## BEGIN Listed entries

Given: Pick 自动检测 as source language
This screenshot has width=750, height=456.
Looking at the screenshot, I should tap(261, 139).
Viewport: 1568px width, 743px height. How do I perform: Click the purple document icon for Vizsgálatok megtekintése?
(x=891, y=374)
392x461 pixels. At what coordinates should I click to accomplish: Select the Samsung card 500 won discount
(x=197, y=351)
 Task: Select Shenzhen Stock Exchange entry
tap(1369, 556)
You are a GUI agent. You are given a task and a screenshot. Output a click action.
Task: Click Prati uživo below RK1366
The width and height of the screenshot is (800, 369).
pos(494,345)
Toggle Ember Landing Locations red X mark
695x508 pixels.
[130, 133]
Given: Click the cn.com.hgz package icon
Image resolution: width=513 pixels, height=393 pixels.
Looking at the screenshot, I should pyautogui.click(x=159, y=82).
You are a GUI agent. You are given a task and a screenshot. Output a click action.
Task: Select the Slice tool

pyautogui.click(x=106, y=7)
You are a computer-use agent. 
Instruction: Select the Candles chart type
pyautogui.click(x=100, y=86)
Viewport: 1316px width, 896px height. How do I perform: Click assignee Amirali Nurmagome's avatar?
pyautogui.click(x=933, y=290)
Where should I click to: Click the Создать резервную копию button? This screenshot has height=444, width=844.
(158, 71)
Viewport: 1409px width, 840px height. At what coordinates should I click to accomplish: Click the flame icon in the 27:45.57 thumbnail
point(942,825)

## END Listed entries

**Problem requirements**
Write out all the rows above again, swapping every "Select" for "Choose" and leaving everything else unchanged.

**Exercise response**
Given: Pick 自动检测 as source language
This screenshot has width=750, height=456.
Looking at the screenshot, I should tap(261, 139).
Viewport: 1568px width, 743px height. How do I perform: Click the purple document icon for Vizsgálatok megtekintése?
(x=891, y=374)
392x461 pixels. At what coordinates should I click to accomplish: Choose the Samsung card 500 won discount
(x=197, y=351)
 Task: Choose Shenzhen Stock Exchange entry
tap(1369, 556)
You are a GUI agent. You are given a task and a screenshot. Output a click action.
Task: Click Prati uživo below RK1366
The width and height of the screenshot is (800, 369).
pos(494,345)
Toggle Ember Landing Locations red X mark
695x508 pixels.
[130, 133]
Given: Click the cn.com.hgz package icon
Image resolution: width=513 pixels, height=393 pixels.
Looking at the screenshot, I should pyautogui.click(x=159, y=82).
You are a GUI agent. You are given a task and a screenshot. Output a click action.
Task: Choose the Slice tool

pyautogui.click(x=106, y=7)
You are a computer-use agent. 
Instruction: Choose the Candles chart type
pyautogui.click(x=100, y=86)
Viewport: 1316px width, 896px height. How do I perform: Click assignee Amirali Nurmagome's avatar?
pyautogui.click(x=933, y=290)
Where should I click to: Click the Создать резервную копию button? This screenshot has height=444, width=844.
(158, 71)
Viewport: 1409px width, 840px height. At what coordinates should I click to accomplish: Click the flame icon in the 27:45.57 thumbnail
point(942,825)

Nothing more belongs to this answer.